I've been building up quite the podcast library over the past year or three. A lot of the ones I listen to are writing-oriented, but I also regularly tune in to podcasts on creativity, a weekly yoga routine, Stephen Fry's podgrams, Celtic myths, and lots of audio plays. BBC 4 and 7 broadcast audio plays, documentaries, and even just actors reading books that you can listen to on the Internet, some of which are podcast-able, and there's also Wireless Theatre Company and Drama Pod. You can even listen to old-time radio on the Internet. How's that for irony?
Odd how with the advent of TV, radio plays more or less died out in the US, with the exception of what Garrison Keillor does on NPR on the weekends. In the UK, however, radio plays are alive and well. In fact, some radio plays get turned into TV shows and vice versa.

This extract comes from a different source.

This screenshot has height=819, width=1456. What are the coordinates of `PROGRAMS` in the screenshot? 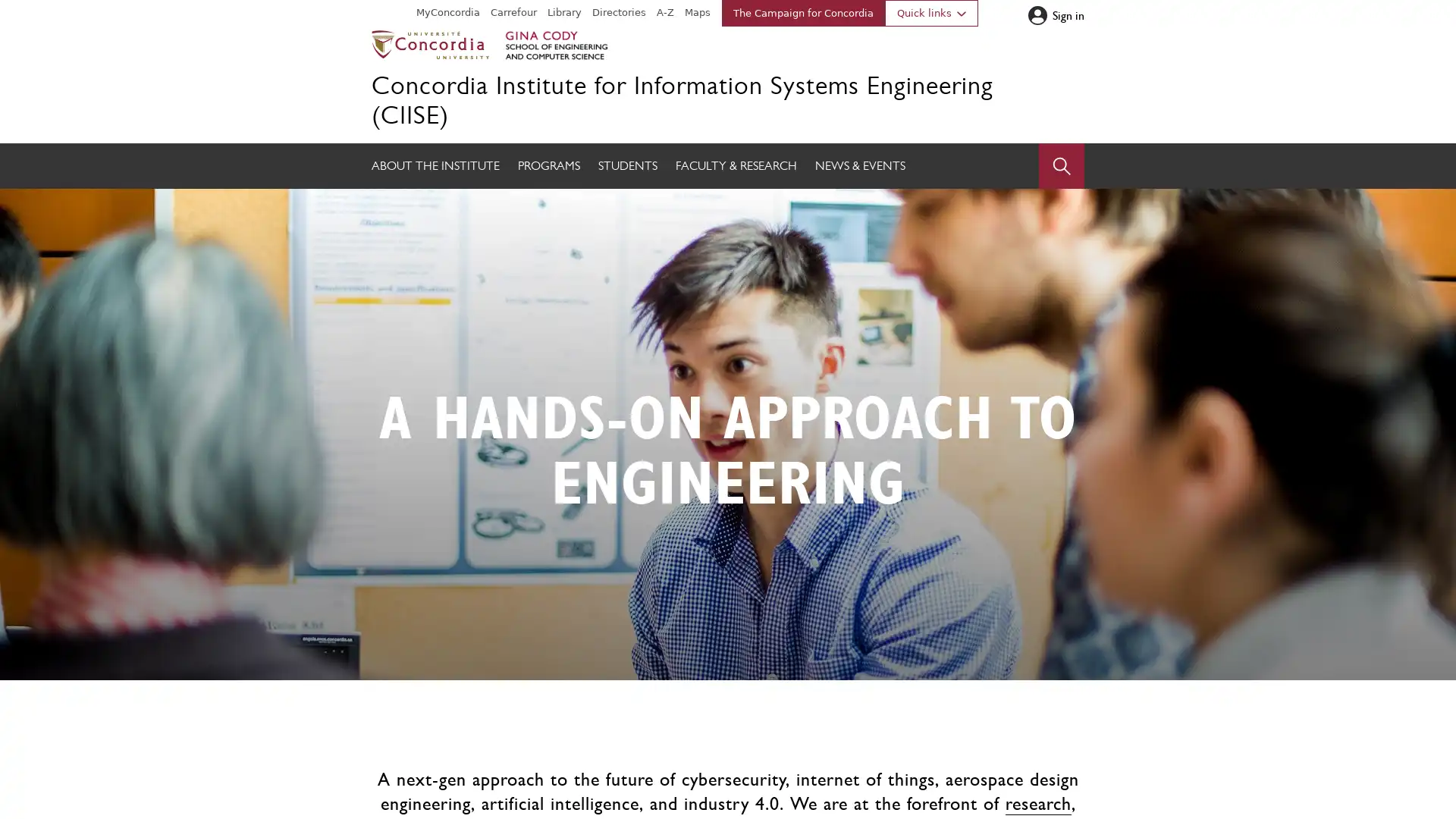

Did anyone watch Remember WENN in the 90s? I loved that show. The premise was the kooky antics of the staff at radio station WENN in Pittsburgh, Pennsylvania in the '40s. Great casting with a bunch of theatre actors, period-correct sets, and amazing costumes and coifs for the ladies (ain't no way Betty Roberts could have really afforded her wardrobe on her radio writer's salary of $30 a week, let alone her apartment at the Barbicon Hotel for Women).
I think Betty had the best job - writing all the scripts for the shows the station broadcast - The Hands of Time, Sam Dane - Private Detective (Hamlet and The Maltese Falcon all in one), Wee Mary MacGregor, Beside Manor, The Vagabond. Cleverly, the actors were performing radio plays within the storyline of each episode. Unfortunately, this show never made it to DVD because AMC decided not to play nice. Still, I have most of the episodes on VHS tapes (remember those?), and there are a few clips on youtube. Amazing that no one ever thought to do a radio version of this series. Talk about ready-made.